§ Task description:
For the listing below, the answer is an exact retyping of the lines from the one with "Instruction: Click the" through the one with "Open the Output Handshaking dropdown", both included, without pictures.

§ Information supplied:
□ □ □ □ □ □ □
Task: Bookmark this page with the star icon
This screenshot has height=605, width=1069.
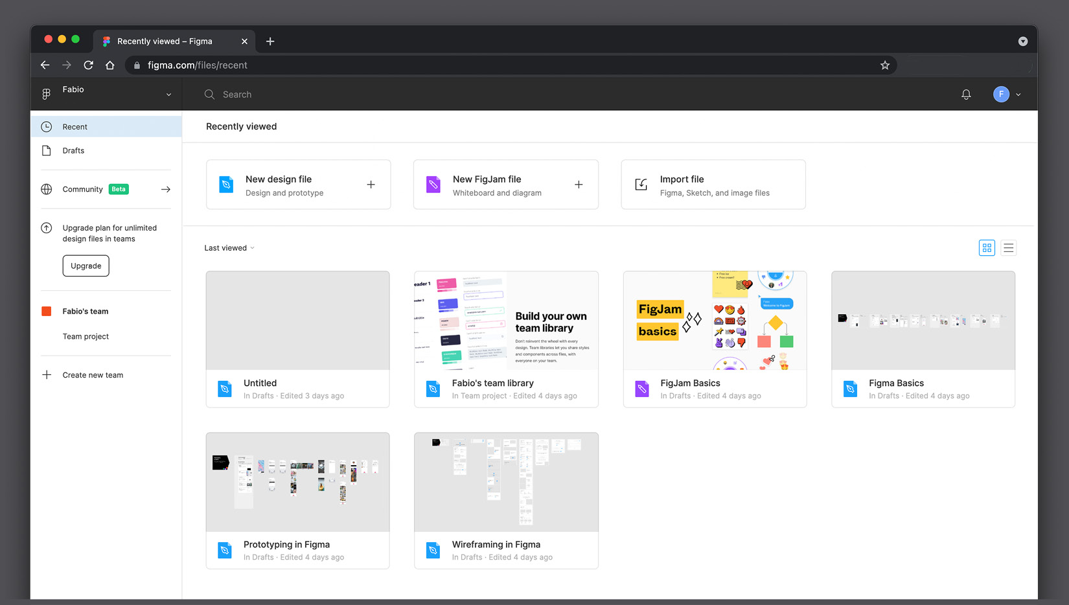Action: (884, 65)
□ □ □ □ □ □ □
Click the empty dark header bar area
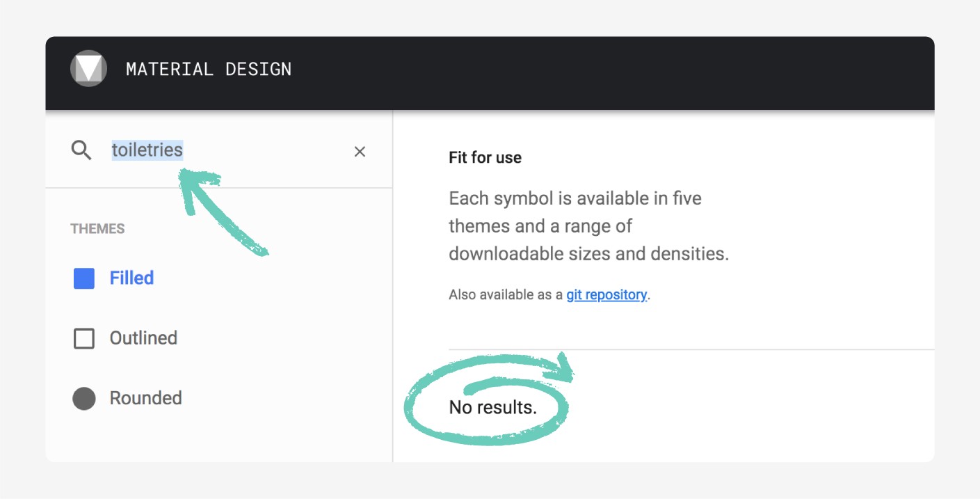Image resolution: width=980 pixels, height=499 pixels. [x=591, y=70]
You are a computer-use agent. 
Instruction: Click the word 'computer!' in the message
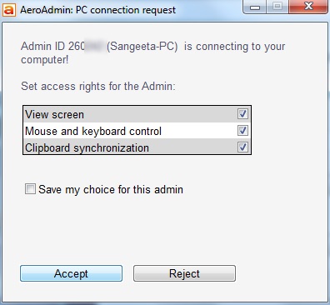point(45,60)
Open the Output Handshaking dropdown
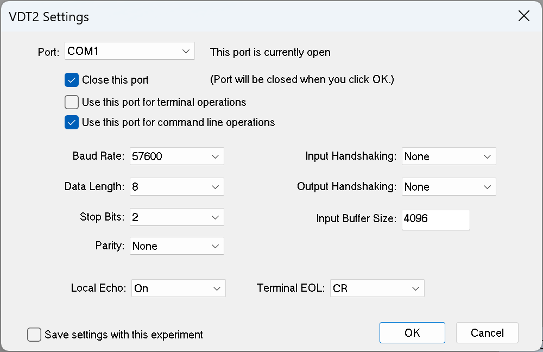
□ □ □ □ □ □ □
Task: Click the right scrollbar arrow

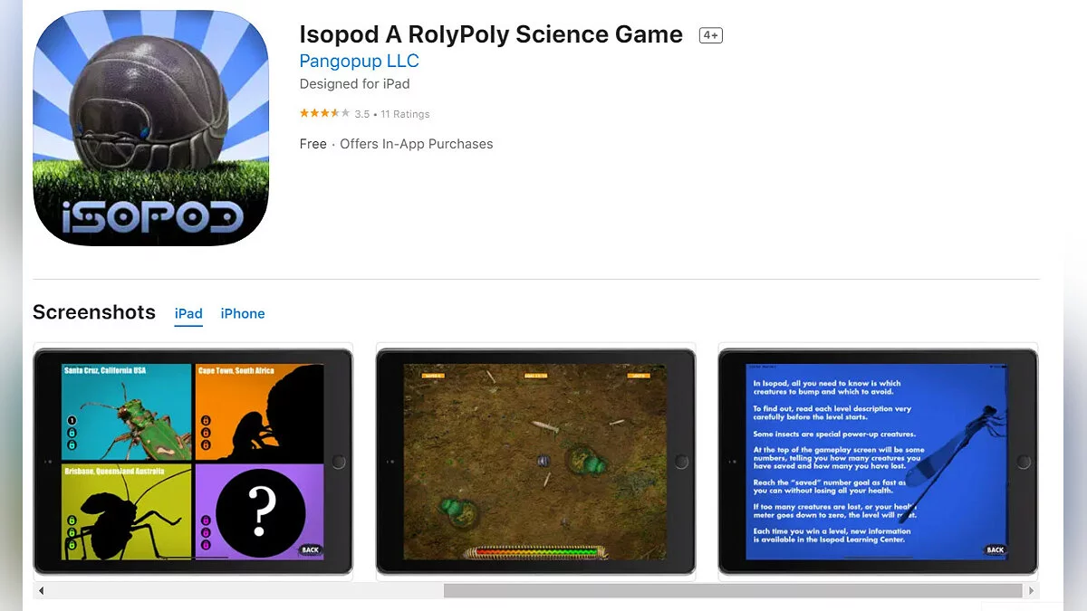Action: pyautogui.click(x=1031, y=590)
□ □ □ □ □ □ □
§ Answer to the exercise:
Instruction: Click the word 'computer!' in the message
point(45,60)
Open the Output Handshaking dropdown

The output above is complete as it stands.